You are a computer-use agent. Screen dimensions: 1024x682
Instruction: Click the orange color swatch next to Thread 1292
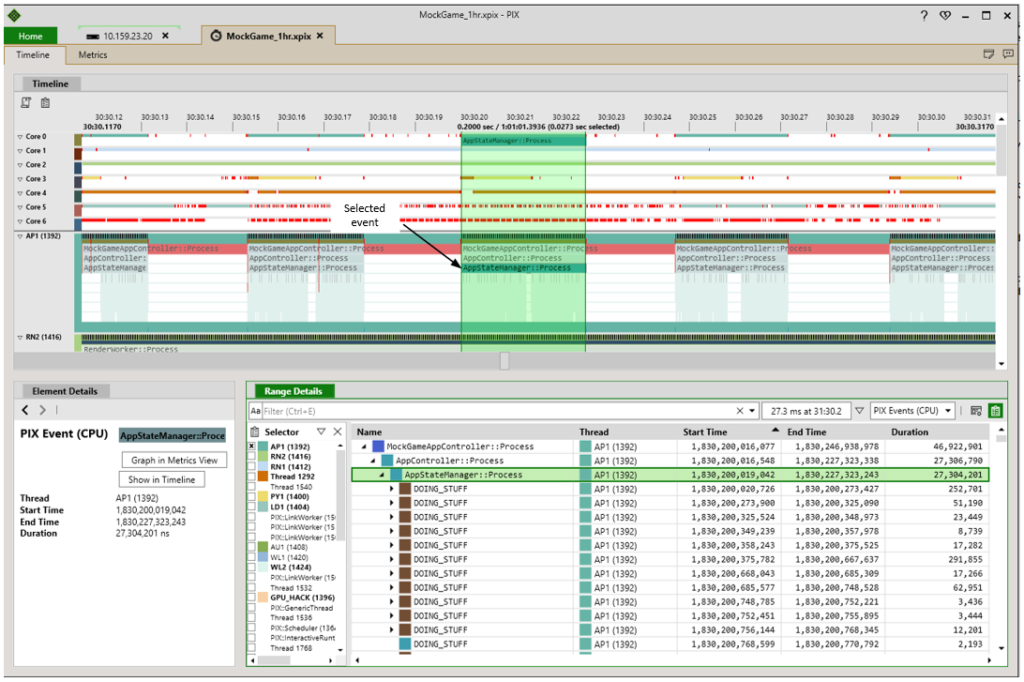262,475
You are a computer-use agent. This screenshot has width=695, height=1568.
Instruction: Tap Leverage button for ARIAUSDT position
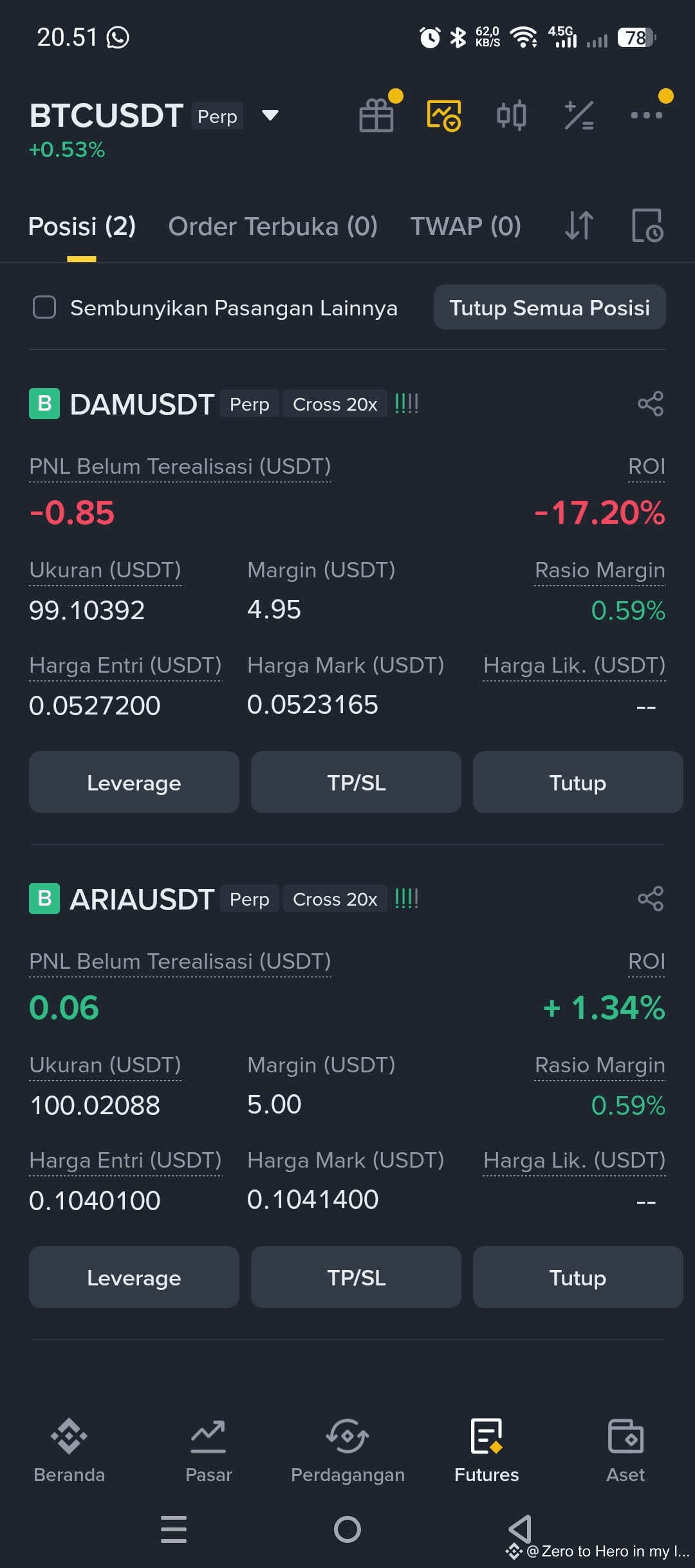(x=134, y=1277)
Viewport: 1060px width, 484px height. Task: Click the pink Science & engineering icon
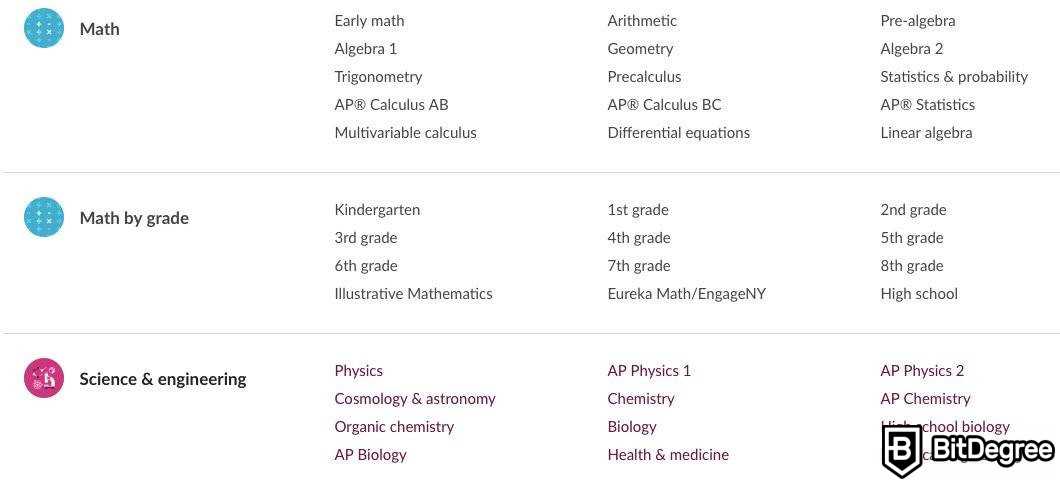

...

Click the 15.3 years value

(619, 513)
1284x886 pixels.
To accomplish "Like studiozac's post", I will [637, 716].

---

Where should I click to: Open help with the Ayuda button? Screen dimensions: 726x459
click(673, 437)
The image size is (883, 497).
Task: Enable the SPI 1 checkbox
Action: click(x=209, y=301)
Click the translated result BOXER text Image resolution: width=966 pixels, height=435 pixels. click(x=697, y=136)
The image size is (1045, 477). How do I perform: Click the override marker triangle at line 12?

**What the exercise asks**:
Print the line above containing "Instruction: Click the", the line containing "Viewport: 1060px width, 484px", and everything between them, exactly as written. Pictures stay out.

**Exercise solution**:
Instruction: Click the orange color swatch next to Thread 1292
262,475
You are a computer-use agent. This screenshot has width=695, height=1568.
Instruction: Tap Leverage button for ARIAUSDT position
(x=134, y=1277)
Viewport: 1060px width, 484px height. Task: Click the pink Science & engineering icon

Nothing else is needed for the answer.